Nurul Izzah Anwar, who is the daughter of opposition leader Anwar Ibrahim and who raised the issue in parliament, told AFP: "This concerns national security and is very serious.
"At the very least, Najib must explain to the electorate what happened."
The prime minister must call fresh elections by early next year, and will be seeking to reverse strong opposition gains in parliament at the last polls in 2008.
But he already faces corruption cases involving top officials, slowing economic growth, and questions over his pledges of change after police clashed with protesters at a rally for election reform attended by tens of thousands.

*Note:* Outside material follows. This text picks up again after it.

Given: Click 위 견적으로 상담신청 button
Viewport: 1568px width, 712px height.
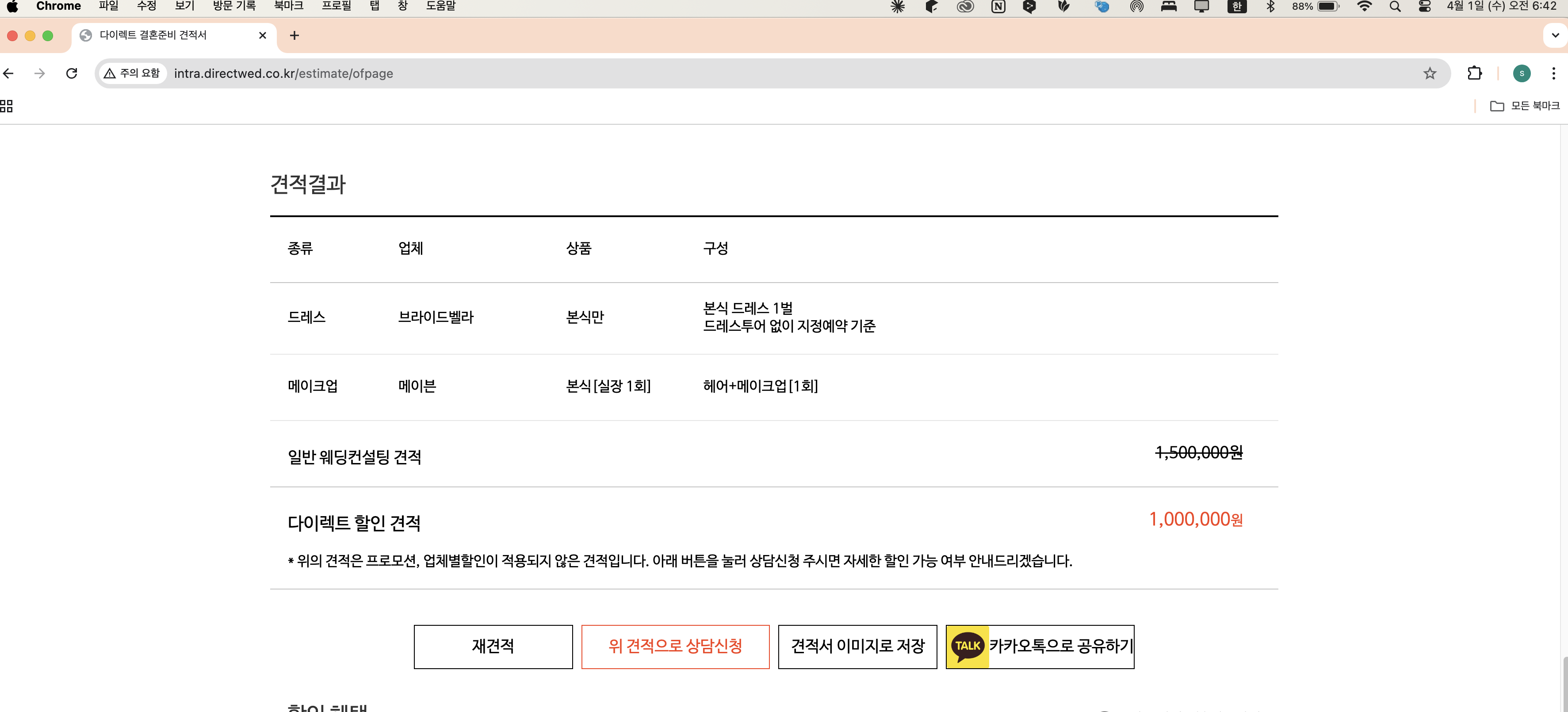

Suaram's allegations give the opposition a fresh weapon, said top Malaysian pollster Ibrahim Suffian.
"The case has new legs now. At minimum, it could embarrass Najib if it points to involvement by those close to him, and of course worse if we see direct involvement by Najib," he said.
Also looming is a late August court appeal by the two police officers convicted and sentenced to hang for the murder of Abdul Razak's mistress, Altantuya Shaariibuu.
Both of them are former police bodyguards of Najib and one, Sirul Azhar Umar, has previously said he was a scapegoat for higher-level culprits.
The French inquiry is likely to take years, and focus more on French politicians and business people than Malaysian officials.
But Breham told AFP that other new evidence seen by the plaintiffs points to a previously unknown company in Hong Kong called Terasasi receiving 36 million euros ($45 million) from Thales.
Records indicate Abdul Razak was listed as heading the company, said Breham, citing information he said was provided by the judges.